Dual-Targeting Nanoplatform to Regulate Metabolic Disorders: From Obesity to Obesity-Related Metabolic Dysfunction-Associated Steatotic Liver Disease
Qiaqia Xiao, Chuying Wang, H. J. Yang, Xueyu Gao, Zhaoan Chen, Zheming Niu, Yi Hou, Cong Fu, Ziwei Yan, Guangda Zhu, Hening Liu, Yue Yin, Jing Shang, Wei Wang, Lu Tang
Abstract
Obesity manifests as excessive fat storage within adipose tissue (AT) and is often accompanied by insulin resistance, which can initiate the development of obesity-related metabolic dysfunction-associated steatotic liver disease (MASLD). Herein, a dual-targeting drug delivery system is designed to regulate these metabolic disorders by alleviating aberrant fat accumulation and anti-inflammation. Specifically, polymetformin (P) and resveratrol (R), two therapeutic agents that show preferable antiadiposity effect, are co-loaded in macrophage-disguised and apolipoprotein A-I (apoA-I)-decorated liposome (aML/R&P). Mechanistically, P and R can upregulate uncoupling protein 1 (UCP1) expression to promote AT browning and enhance hepatocyte autophagy to ameliorate hepatic steatosis and inflammation.

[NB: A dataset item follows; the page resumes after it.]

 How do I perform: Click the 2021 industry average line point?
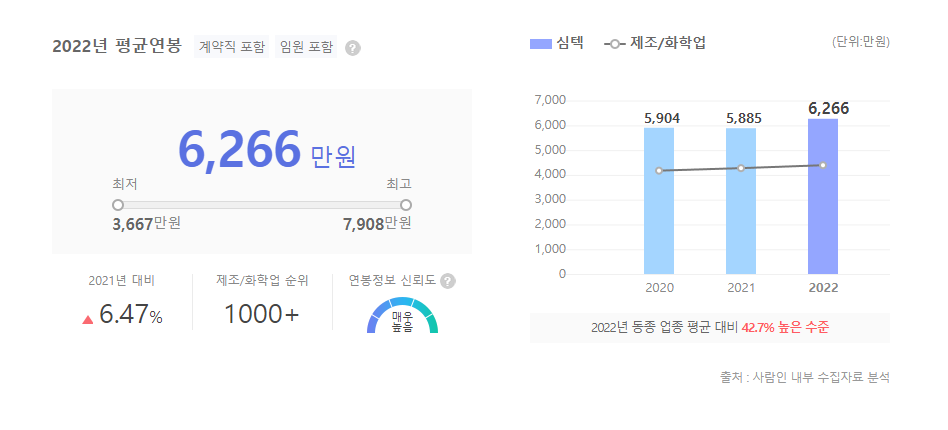[741, 168]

Meanwhile, the dual modification of macrophage membrane and apoA-I largely improves its targeting efficiency toward liver and AT. In mouse models of obesity and MASLD, aML/R&P effectively reduces body weight, restores metabolic homeostasis, enhances liver parameters, and improves insulin sensitivity, demonstrating great promise in treating obesity and obesity-associated metabolic disorders.